Tuesday, March 2, 2021

Want to Know Where the Bible Came From? Don't Ask a Fundamentalist

 

I recently read Whose Bible Is It? by the prominent scholar Jaroslav Pelikan. It was an interesting overview of facts that are found in many other books, such as those by Bart Ehrman. Ehrman’s books are somewhat combative, which is understandable, since he emerged from a fundamentalist background. Pelikan came from, and remains in, a scholarly environment, and he is telling the fascinating story of where the Bible came from without feeling the need to fight the anti-information crowd.

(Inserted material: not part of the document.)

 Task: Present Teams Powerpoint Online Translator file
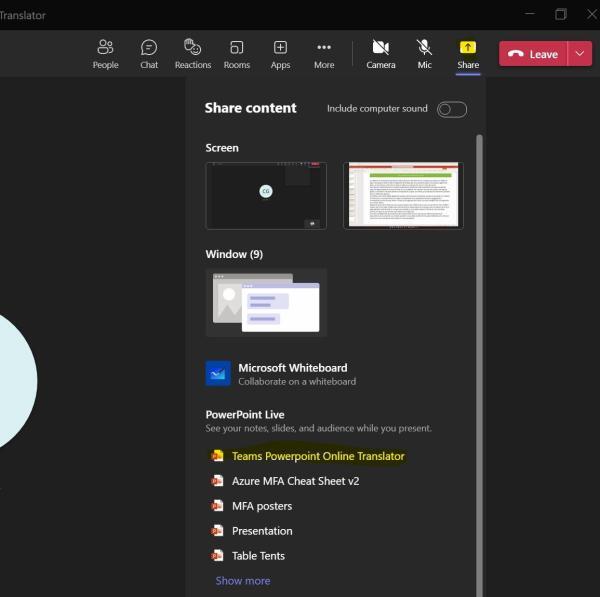(x=317, y=456)
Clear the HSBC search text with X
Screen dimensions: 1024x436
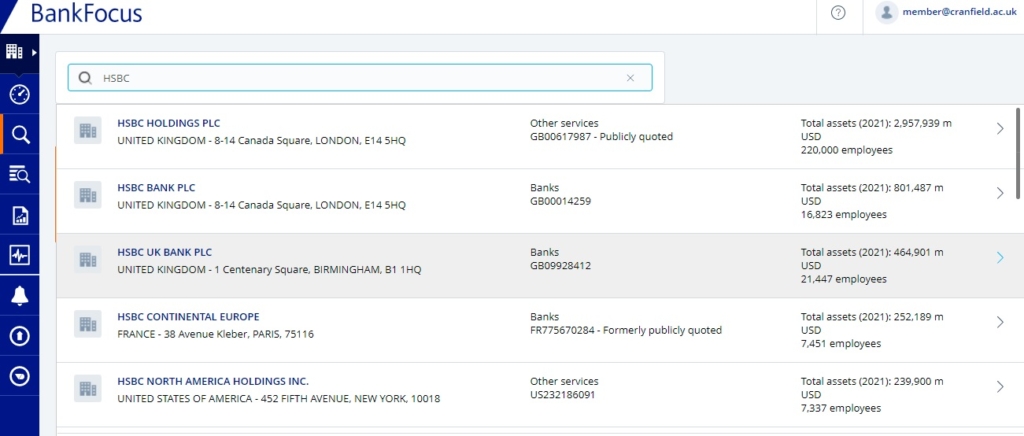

Pelikan tells of the gradual accumulation, over centuries, of the books of the Old and New Testaments, and the books that didn’t make it into either one. The Bible is not a book; it is a collection (Bible comes from the Greek word for library). Different versions of the Bible included different books, and even as late as Martin Luther there was disagreement about which books really belonged in the Bible.

One point that Pelikan made that I had not previously thought about was this. The world of the Bible, especially the Old Testament, was one totally unfamiliar to modern people. When the scriptures say that Jesus is a shepherd, modern people have no idea what a shepherd actually does. Also, people thought that diseases were caused by demons, not germs or genes; the Bible contains not a single example of a medical healing. Also, the Old Testament world was one of continual and continuous war. When the prophets longed for turning swords into plowshares, they were not just thinking about spiritual warfare within one’s spirit but relief from suffering right now. And in the New Testament, when they expected the Second Coming, they expected it right away, not in the undefined future; so much so that Paul said that we shouldn’t even bother getting married. When so many of the expectations of the Israelites and Christians failed to materialize, they had to scramble around to find an excuse for it.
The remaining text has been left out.